**What is asked**:
Present each line of the listing below as an item in a numbered list, skipping any blank lines.

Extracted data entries
====
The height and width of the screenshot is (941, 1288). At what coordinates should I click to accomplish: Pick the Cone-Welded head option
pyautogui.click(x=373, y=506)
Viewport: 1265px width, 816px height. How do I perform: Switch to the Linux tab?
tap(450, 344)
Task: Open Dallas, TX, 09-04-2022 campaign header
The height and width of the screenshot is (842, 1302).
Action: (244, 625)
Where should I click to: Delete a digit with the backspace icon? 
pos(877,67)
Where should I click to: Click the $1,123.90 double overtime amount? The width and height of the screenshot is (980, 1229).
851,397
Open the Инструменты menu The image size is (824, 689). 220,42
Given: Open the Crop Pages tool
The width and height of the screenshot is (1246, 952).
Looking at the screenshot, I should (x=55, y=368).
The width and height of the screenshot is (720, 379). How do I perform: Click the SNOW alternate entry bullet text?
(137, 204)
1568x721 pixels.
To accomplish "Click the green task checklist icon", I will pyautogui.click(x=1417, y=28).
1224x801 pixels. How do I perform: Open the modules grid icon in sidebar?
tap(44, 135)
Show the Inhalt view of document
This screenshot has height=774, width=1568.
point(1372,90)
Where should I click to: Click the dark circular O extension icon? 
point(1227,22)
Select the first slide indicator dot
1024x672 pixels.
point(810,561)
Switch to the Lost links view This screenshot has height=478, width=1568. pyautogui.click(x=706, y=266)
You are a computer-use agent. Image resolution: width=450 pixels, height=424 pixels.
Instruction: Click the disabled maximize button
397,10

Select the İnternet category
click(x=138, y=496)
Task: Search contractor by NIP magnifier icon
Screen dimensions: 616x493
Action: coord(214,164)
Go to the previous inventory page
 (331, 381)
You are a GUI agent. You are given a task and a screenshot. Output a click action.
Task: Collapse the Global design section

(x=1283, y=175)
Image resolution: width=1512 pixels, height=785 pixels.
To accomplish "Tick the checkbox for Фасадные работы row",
====
**Reply**:
1. The height and width of the screenshot is (941, 1288). At what coordinates should I click to accomplish: Pick the Cone-Welded head option
2. pyautogui.click(x=373, y=506)
3. Viewport: 1265px width, 816px height. How do I perform: Switch to the Linux tab?
4. tap(450, 344)
5. Task: Open Dallas, TX, 09-04-2022 campaign header
6. The height and width of the screenshot is (842, 1302).
7. Action: (244, 625)
8. Where should I click to: Delete a digit with the backspace icon? 
9. pos(877,67)
10. Where should I click to: Click the $1,123.90 double overtime amount? The width and height of the screenshot is (980, 1229).
11. 851,397
12. Open the Инструменты menu The image size is (824, 689). 220,42
13. Given: Open the Crop Pages tool
14. The width and height of the screenshot is (1246, 952).
15. Looking at the screenshot, I should (x=55, y=368).
16. The width and height of the screenshot is (720, 379). How do I perform: Click the SNOW alternate entry bullet text?
17. (137, 204)
18. 1568x721 pixels.
19. To accomplish "Click the green task checklist icon", I will pyautogui.click(x=1417, y=28).
20. 1224x801 pixels. How do I perform: Open the modules grid icon in sidebar?
21. tap(44, 135)
22. Show the Inhalt view of document
23. This screenshot has height=774, width=1568.
24. point(1372,90)
25. Where should I click to: Click the dark circular O extension icon? 
26. point(1227,22)
27. Select the first slide indicator dot
28. 1024x672 pixels.
29. point(810,561)
30. Switch to the Lost links view This screenshot has height=478, width=1568. pyautogui.click(x=706, y=266)
31. You are a computer-use agent. Image resolution: width=450 pixels, height=424 pixels.
32. Instruction: Click the disabled maximize button
33. 397,10
34. Select the İnternet category
35. click(x=138, y=496)
36. Task: Search contractor by NIP magnifier icon
37. Screen dimensions: 616x493
38. Action: coord(214,164)
39. Go to the previous inventory page
40.  (331, 381)
41. You are a GUI agent. You are given a task and a screenshot. Output a click action.
42. Task: Collapse the Global design section
43. (x=1283, y=175)
44. Image resolution: width=1512 pixels, height=785 pixels.
45. To accomplish "Tick the checkbox for Фасадные работы row",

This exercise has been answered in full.